Wander Link (pedestrian bridge)
The city of Dortmund planned to rebuild an existing bridge because of its old status and the non-compliance to new standards. In a central location in the Dortmund city area, the bridge provides a pedestrian link to the Messe Dortmund exhibition grounds, and the adjacent football stadium via the 6-lane to the city centre.
The bridge is heavily frequented during trade fair events and especially on match days but is also popular with stadium visitors as a meeting point. The arch-shaped existing structure from the 1950s has gradients of slopes of well over 6% and is not barrier-free according to the recognized rules of technology.
The city of Dortmund is planning a barrier-free replacement of the foot and cycle path bridge, so the task is the design and optimization of the supporting structure of a barrier-free replacement bridge.

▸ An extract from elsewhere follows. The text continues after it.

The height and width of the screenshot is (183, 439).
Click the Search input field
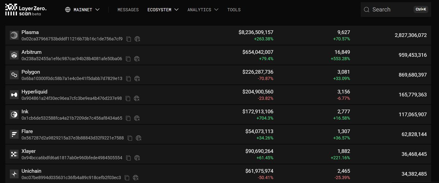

The structure is to be planned as a bar structure in steel construction.
Ina Gummersheimer worked on this project during her study: "In my third semester I gave a presentation on Ben van Berkel including his work, the Erasmus bridge in Rotterdam. The bridge is held up by what looks like one artfully shaped pylon, which inspired me to design my own bridge. I went with two pylons and planned the number and position of the hauling ropes. It was my favorite design I built in SCIA Engineer and I designed and calculated it with loads in combinations. I adjusted profiles but never lost sight of the visuals."
This project won the 1st prize in the SCIA Student Contest 2021.
Who is Ida Gummersheimer
"I'm from Germany and I just finished my Bachelor in Architecture at the Hochschule Bochum.
I have always been a creative person and wanted to study something that I would like to do for the rest of my life. What I find so exciting about architecture is that it's not just about being creative, but also about creating something that really works. It covers so much more, such as economic, ecological and logical factors and much more. There's always thinking about the future involved and how architecture can best respond to that by giving as much as possible. It is constantly evolving and that makes it very exciting!"